I woke up on Friday morning, crawled out of bed and stumbled into the kitchen to get some water. I turned on the cold tap to find no water coming out. I tried the hot tap to find that was also dry. By the time I had tried the taps in the bathroom, I realised there was no water in Pie Palace. I was not best pleased, obviously, but I reassured myself this would probably only last a few hours, so there was nothing to worry about. In the meantime, how was I going to wash myself with no water? Well, necessity really is the mother of invention. It just so happened there was a wine glass full of water in the kitchen, so I took this into the bathroom and with a fistful of cotton pads, set about washing myself. Once I had completed my much-reduced ablutions, I called Thames Water.

As befitting companies in this digital age, I had to go through 3 layers of automated crap (and this was on an emergency number!) before I was welcomed by a recording, informing me of what had happened (a burst pipe in the Olympic village) and how they’d hoped to have it resolved by the afternoon. I suppose it had to be a recorded message because you couldn’t expect both call centre staff in some far flung country to be able to handle the deluge of worried customers.

Data shown:
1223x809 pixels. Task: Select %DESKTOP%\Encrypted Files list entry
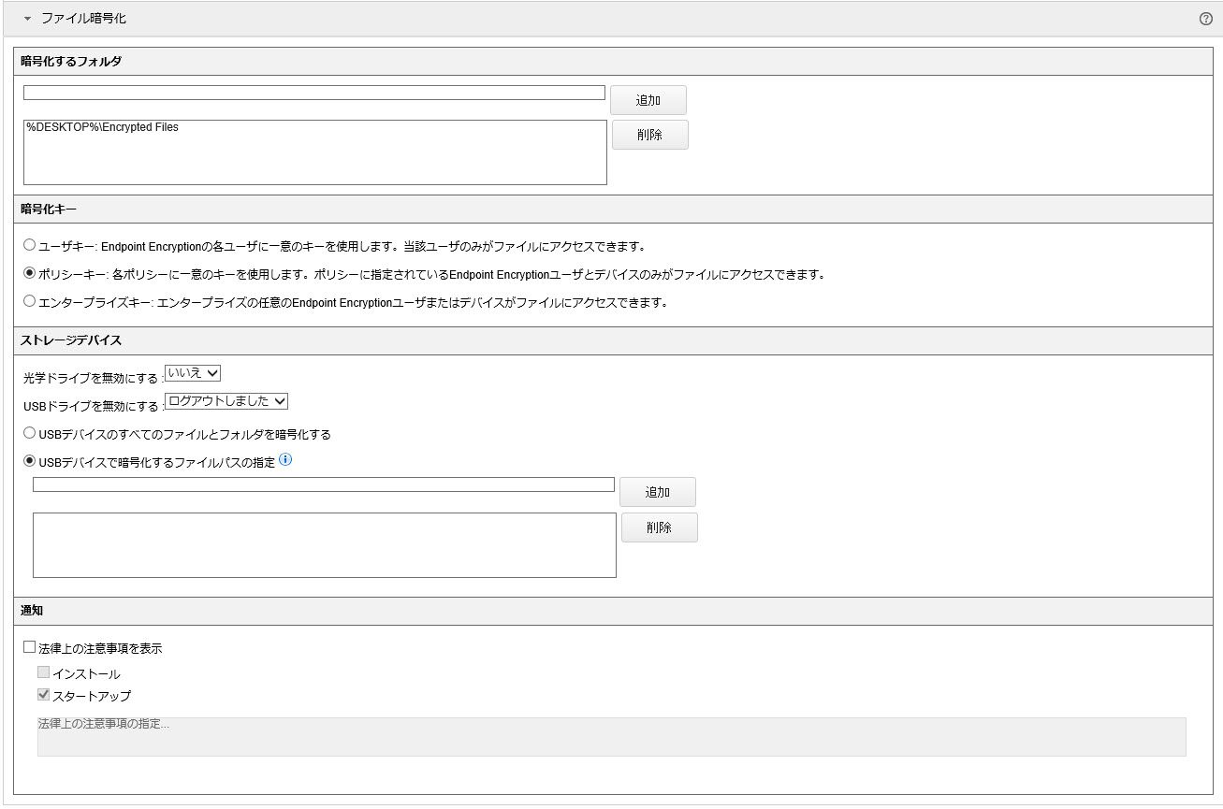[x=103, y=127]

The tasks:
**a)** Give again the stretch of the water outage account from "As befitting companies" through "of worried customers.", switching "burst pipe" to "broken main".
**b)** According to the water outage account, what did the recorded message give as the cause of the problem?
**c)** Decide whether each statement agrees with the water outage account: (i) The writer washed using water from a wine glass. (ii) The writer reached a live agent right after dialing. (iii) The company hoped to have the problem resolved by the evening.
Rely on the text alone, without outside knowledge.

Solutions:
**a)**
As befitting companies in this digital age, I had to go through 3 layers of automated crap (and this was on an emergency number!) before I was welcomed by a recording, informing me of what had happened (a broken main in the Olympic village) and how they’d hoped to have it resolved by the afternoon. I suppose it had to be a recorded message because you couldn’t expect both call centre staff in some far flung country to be able to handle the deluge of worried customers.

**b)** A burst pipe in the Olympic village.

**c)**
(i) Yes: "there was a wine glass full of water in the kitchen, so I took this into the bathroom"
(ii) No: "I had to go through 3 layers of automated crap (and this was on an emergency number!) before I was welcomed by a recording"
(iii) No: "how they’d hoped to have it resolved by the afternoon"